Create an Exact Data Match – New Experience

We have discussed about exact data match here. In this blog I will walk you through detailed steps on how to create a custom EDM SIT.

Creating and making an exact data match (EDM) based sensitive information type (SIT) available is a multi-phase process. You can use the new experience the existing classic experience, or PowerShell.

New EDM Experience

The new EDM experience combines the functionality of the EDM schema and EDM SIT tools into a single user-friendly workflow. Here’s what it offers:

Simplified Workflow:

In the new experience, schema creation and SIT definition happen seamlessly within one interface.

Fewer clicks: You’ll find it easier to set up your EDM rules and mappings.

Clearer guidance: Better instructions on mapping primary elements to default SITs.

Enhanced confidence levels: Understand default confidence levels for the rules.

Automated Schema and SIT Creation:

The new experience streamlines the process by automatically creating both the schema and the SIT.

This automation ensures consistency and reduces manual effort.

Additional Guardrails for Performance:

The new experience provides guardrails to prevent common pitfalls and optimize performance.

It helps you avoid mistakes that might impact accuracy or efficiency.

Classic Experience

The classic experience, on the other hand, is the existing interface you might be familiar with. Here are its characteristics:

Separate Schema and SIT Tools:

In the classic experience, you create the EDM schema and SIT separately.

This can lead to more steps and potential confusion.

Manual Configuration:

You’ll need to set up the schema and SIT manually, which may require additional clicks and attention to detail.

While it offers flexibility, it lacks the streamlined approach of the new experience.

Choosing the Right Experience

If you value simplicity, automation, and clear guidance, go for the new experience.

If you’re comfortable with the classic approach and need more granular control, stick with it.

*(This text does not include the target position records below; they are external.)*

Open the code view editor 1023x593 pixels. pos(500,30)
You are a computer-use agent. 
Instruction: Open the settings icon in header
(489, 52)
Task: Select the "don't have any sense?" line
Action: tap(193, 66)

Remember, both experiences achieve the same goal: protecting sensitive data using EDM SITs. Choose the one that aligns best with your workflow!

The new experience will tell you where exactly you are in the process while creating the EDM SIT.

Data upload percent
Data not yet uploaded
Data upload complete
Indexing complete
Data upload failed
Data indexing failed

The new experience doesn’t support mapping of multiple SITs to the same schema. Whenever you create a SIT using the new experience, a new schema gets created. This results in 1:1 mapping. Hence you cannot create more than 10 EDM SITs using the new experience ( You can only create a maximum of 10 schemas)

In classic experience you can map multiple EDM SITs to the same schema and hence you can go beyond 10 SITs.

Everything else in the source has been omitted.